Students take a required course, an elective course, and a 400-hour internship, including a non-unit HUB co-curricular. Boston University students will fulfill the Work Experience II requirement (SHA HF 240) and the International Experience requirement (SHA HF 440).
Session One
Week 1–Week 7
Students enroll in one required course and begin their internship placement.
Required Course
All students in the Internship Program take this course during the first six weeks.
CAS AN 368 Australian Culture & Society
Major focus on Australia’s global and national development as a multicultural nation with European roots, traditional western alliances and an imagined future in the Asia-Pacific region. The themes of continuity and change in relation to the Aboriginal population are explored in some detail.
Units: 4
BU Hub areas:
Historical Consciousness
Global Citizenship and Intercultural Literacy
Research and Information Literacy
Internship Placement
Hospitality Administration
Students participate in an internship placement, working in organizations in and around Sydney four days per week for the entire duration of the program. Students gain experience in the hospitality industry in the areas of hotel administration, events, restaurants/catering, marketing, HR, or finance. Past internship placements have included Intercontinental Hotels Group (IHG), Flave, Livelo, and The Old Clare Hotel. Placements are contingent upon the student’s past experiences, professional interest, and available opportunities in any given semester; flexibility is essential.
Week 8 (Mid-term Break)
Session Two
Week 9-Week 15
In session two students will continue with their internship and choose from one of the following elective courses. They also continue with their internship placement.
Elective Course
COM FT 345 Australian Cinema
Australia produced The Story of the Kelly Gang (1906), the world’s first full-length feature film. This course follows the local industry from a national to international identity, highlighting distinctly Australian characters alongside themes of city, bush and the outback.
Units: 4
BU Hub areas:
Philosophical Inquiry & Life’s Meaning
Aesthetic Exploration
CAS AH 374 Australian Art & Architecture
Australia owns the world’s oldest continuing art tradition (indigenous Australian art) and the youngest tradition. This course focuses on key artists, in an historical and an international context, against themes of landscape, urbanism, abstraction, realism, the noble savage, and modernism.
Units: 4
BU Hub areas:
Aesthetic Exploration
Global Citizenship and Intercultural Literacy
COM CO 350 Mass Media in Australia
Contemporary issues associated with Australian mass media and film. Key areas of film, television, print, advertising, and radio, plus media ownership and government legislation in Australia. The emphasis of the course will be on current Australian media and film production.
Units: 4
CAS EE 328 Australian Points of View Toward Global Environmental Challenges
The course explores the way people form viewpoints toward the environment and how this thinking manifests in practice. The current, urgent challenges that face our environmental systems require exploration of these attitudes through the lens of individual, community, corporate, non-government organisations and government levels as well as through indigenous perspectives.
Units: 4
BU Hub areas:
Ethical Reasoning
Social Inquiry II
CAS HI 356 Empires and Soft Power: A History of International Relations and Sport in the Pacific Rim
This course explores the cultural, economic, diplomatic, and legal developments in sport in the region as a background to building management skills. While the course has a focus on understanding these elements with a view to informing sport management, it will also interest those who want to understand the interplay of the myriad nations of the region through cultural, diplomatic, legal, political, and other areas using the sport industry as a lens.
Units: 4
BU Hub areas:
Global Citizenship and Intercultural Literacy
QST MK 467 International Marketing Management
Prerequisite: QST MK 323 Marketing Management.
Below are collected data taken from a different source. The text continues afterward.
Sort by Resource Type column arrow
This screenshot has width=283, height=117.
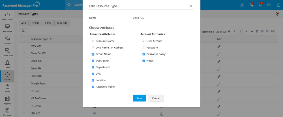(x=51, y=39)
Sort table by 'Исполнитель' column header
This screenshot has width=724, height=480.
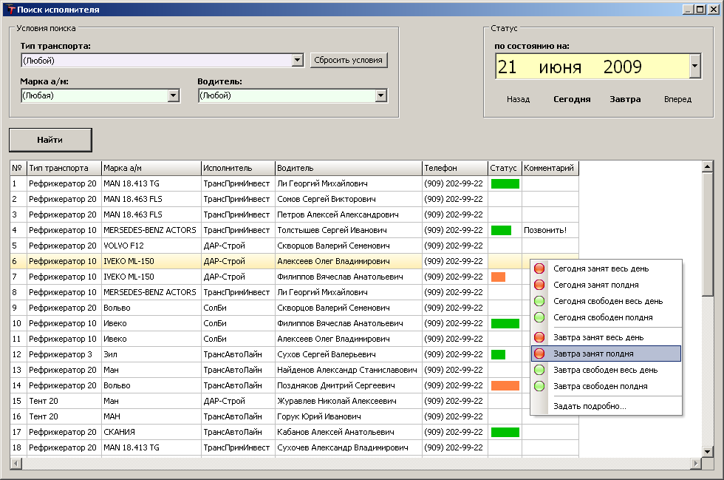click(238, 168)
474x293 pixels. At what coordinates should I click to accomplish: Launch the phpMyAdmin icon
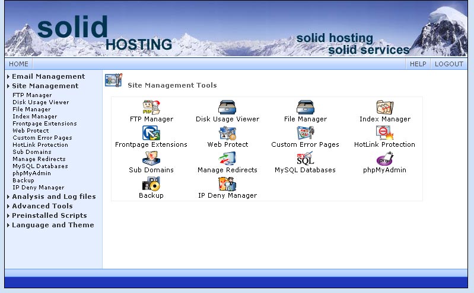coord(384,158)
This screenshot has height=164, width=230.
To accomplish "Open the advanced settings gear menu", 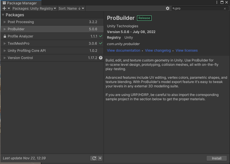I will (x=168, y=9).
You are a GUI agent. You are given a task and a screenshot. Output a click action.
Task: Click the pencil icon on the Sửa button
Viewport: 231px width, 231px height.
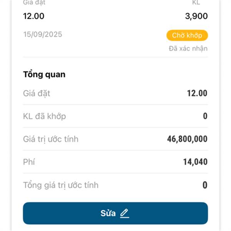click(124, 213)
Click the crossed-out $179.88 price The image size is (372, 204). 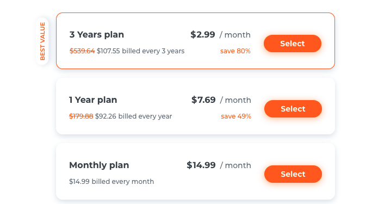(x=81, y=116)
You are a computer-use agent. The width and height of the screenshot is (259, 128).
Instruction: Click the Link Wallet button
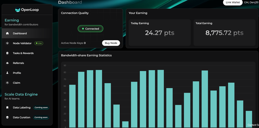233,2
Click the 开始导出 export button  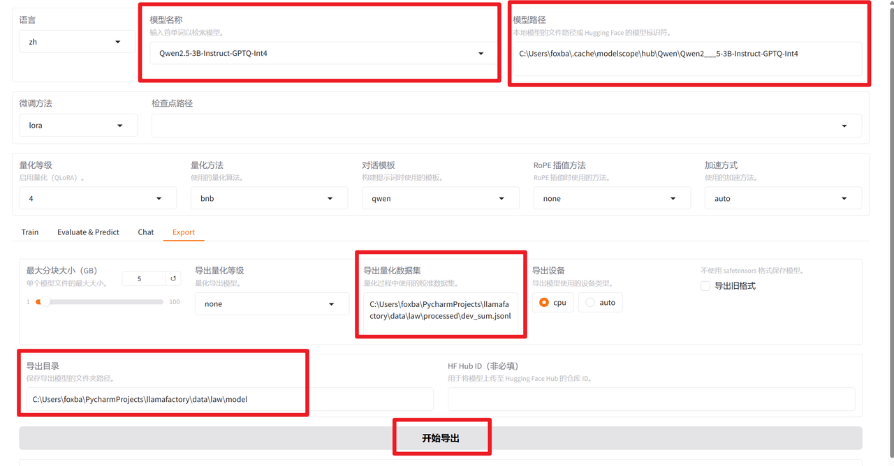point(442,436)
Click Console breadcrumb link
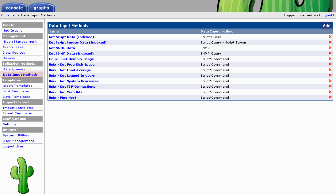 8,15
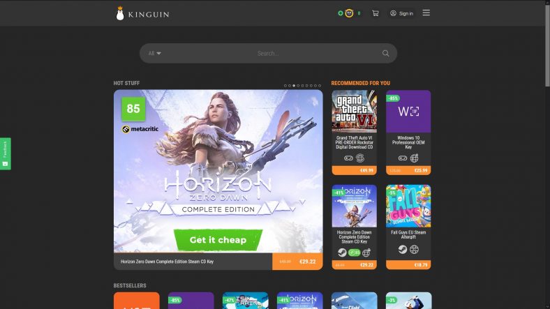Select the fifth carousel dot indicator
This screenshot has width=550, height=309.
coord(302,86)
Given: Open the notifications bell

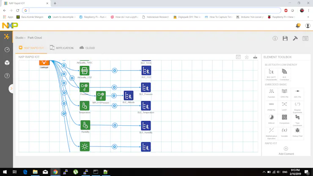Looking at the screenshot, I should 298,25.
Develops a critical appreciation of both the opportunities and challenges associated with the increasing globalization of markets. Students learn about the key environmental forces shaping the needs and preferences of the global consumer and the impact of foreign, political, and economic factors on the marketing mix.
Units: 4
CAS CS 411 Software Engineering
Undergraduate Prerequisites: CASCS112
Introduction to the construction of reliable software. Topics may include software tools, software testing methodologies, retrofitting, regression testing, structured design and structured programming, software characteristics and quality, complexity, entropy, deadlock, fault tolerance, formal proofs of program correctness, chief program teams, and structured walk-throughs.
Units: 4
BU Hub areas:
Teamwork/Collaboration
Internship Course
Study Abroad will enroll students in a non-unit Hub co-curricular and a four-unit internship course, which includes a classroom component. Upon successful completion of the internship experience, students will receive a Hub requirement in the area Individual in Community from the co-curricular HUB SA 330.
HUB SA 330Study Abroad Internship
This course is a Non-unit Hub Co-curricular.
Units: 0
BU Hub areas:
Individual in Community
SHA HF 390 Field Placement in Hospitality Administration
Units: 4
Students continue their internship placement while taking the internship course.